Bring Out Your Dead!
While reading Mary Roach’s fascinating and surprisingly humorous Stiff: The Curious Lives of Human Cadavers, I came across this sentence:
“A series of modern-day Burke-and-Hare–type killings took place barely ten years ago, in Barranquilla, Colombia.”
In the 1820s, William Burke and William Hare became notorious for selling corpses to Edinburgh anatomist Robert Knox, who eagerly bought the cadavers for the purposes of dissection. While grave-robbing was common enough, the problem here is that the two Williams, shall we say, hastened along the deaths of the cadavers they then sold to Knox.
* Notice the proper way to make a plural of the name “William”—the plural of the last name “Williams” would be “Williamses.”
Of interest to us, though, is the use of hyphens and en dashes in the sentence. Grouping adjectival expressions before a noun is simple enough. We hyphenate “modern-day” to hold it together so the reader can more easily see that it’s modifying “killings.” But what of “Burke-and-Hare–type”?

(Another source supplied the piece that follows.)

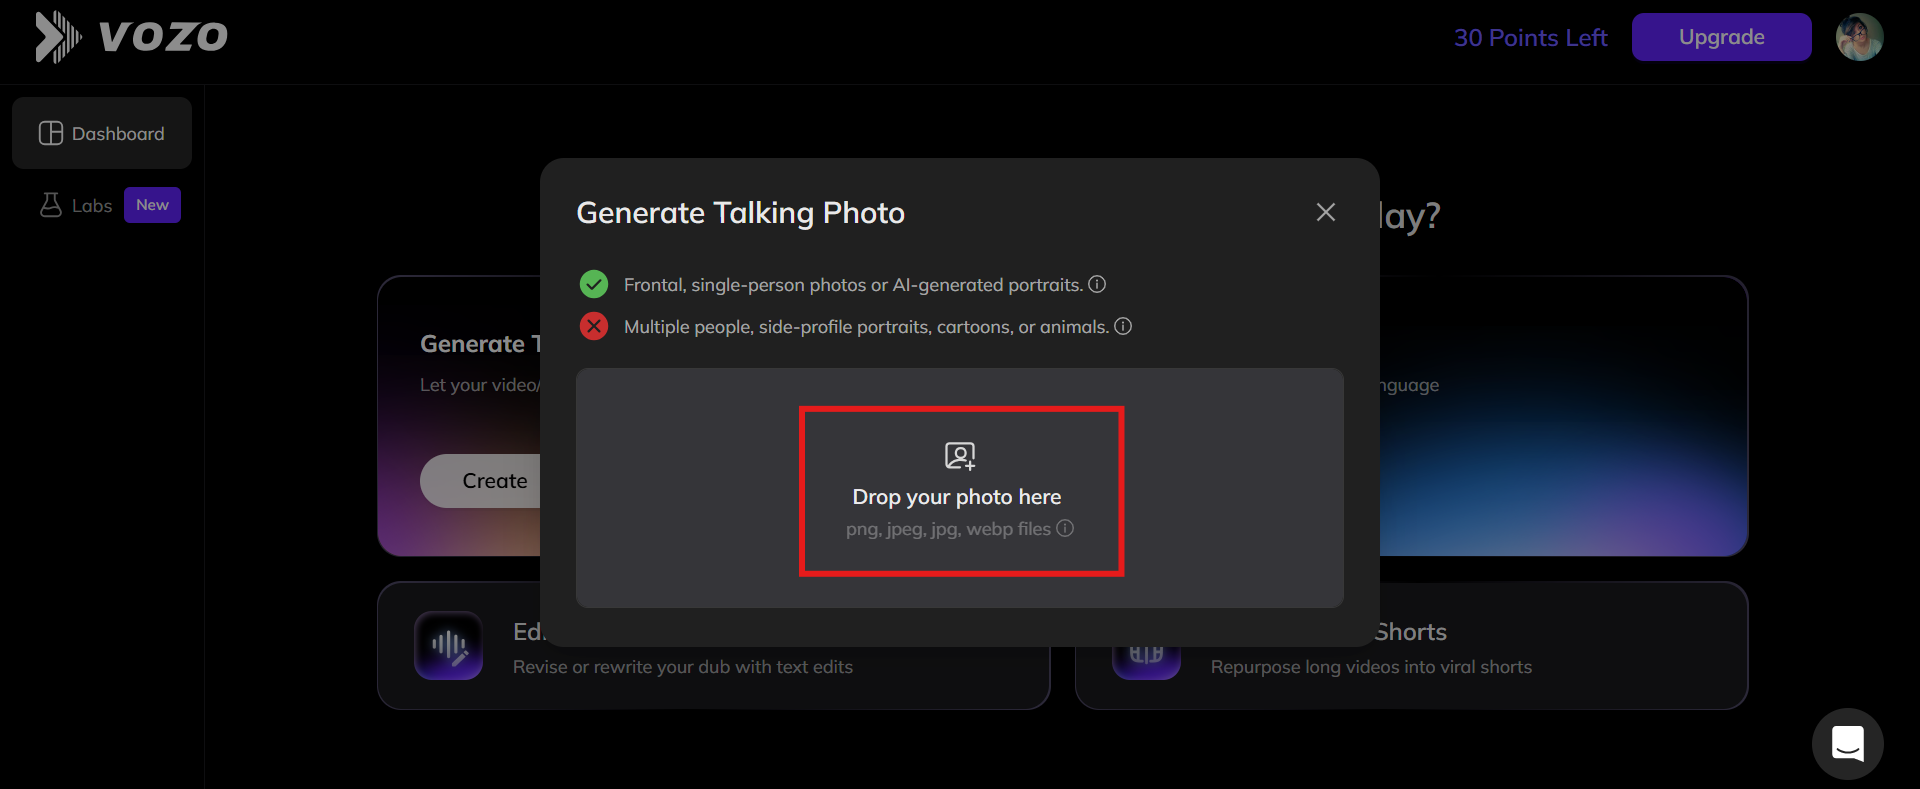The width and height of the screenshot is (1920, 789).
Task: Click the Upgrade button
Action: click(1721, 36)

We hold “Burke-and-Hare” together with hyphens: no problem there. But then we tack “type” onto the end with the en dash, which might look a bit odd to some. Why do we do this? “Type” has to apply to the full expression “Burke-and-Hare,” so we need something stronger than a hyphen: the en dash. Were we to use the humble hyphen there, “type” could be read as applying to “Hare” only. And we wouldn’t want to let Burke off the hook.
So . . . you dissect a line of text. A dangling participle might make one think of a criminal hanging from the end of a rope. What is a full stop but the death of a sentence? An ellipsis might suggest a gradual slipping away from this world.
Are there any other deathly (and grammar related) allusions you’d like to contribute?